全てを知っているが、バーベキューの準備に参加しない。
全てを知っているが、球技が全般的に苦手。
「全知」を知識、「全能」を行動と置き換えると、何か啓発本かな?という感じにもなるが、とりあえずFF5のエンディングを、僕は見た。
僕は彼を倒したのだ。
ゆえに、おそらく「全能」ではなかったのだろう。
彼はしかし「全知」であるがゆえ、どうにもならない未来に対して、諦めにも似た感情を持っていたかもしれない。
全てを知っているが、バーサクが効く。
もしかしたら、そんな悲しい感情を持たせることなく戦えていたのかもしれない。
が、どちらにせよ、そんなすごい存在と戦う経験をしたというのに、僕はそこから何ら得ていない。
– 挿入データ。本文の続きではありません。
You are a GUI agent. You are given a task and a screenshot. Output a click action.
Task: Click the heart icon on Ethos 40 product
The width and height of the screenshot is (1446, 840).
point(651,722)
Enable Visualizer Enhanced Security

すべてをしるものと対峙し、勝利しているのにもかかわらず、おじいさんであったことくらいしか覚えていないのである。
知識というものが悪しくないものであるとするなら、全知じゃないものが全知なものに勝利するすることは悪ではないか。
FF5の頃の僕が抱いたのは、もっとシンプルではあるだろうが、もしかしたらそんなことだったのかもしれない。
今でもカートリッジを差し込めば、どこかで彼と敵対することができるだろう。
ゲーム上、仕方がないのだ。
しかしそのときは、せめて知っておきたい。
「なんで僕ら、あなたと戦うことになったんでしたっけ」を。
ということで、あけましておめでとうございます。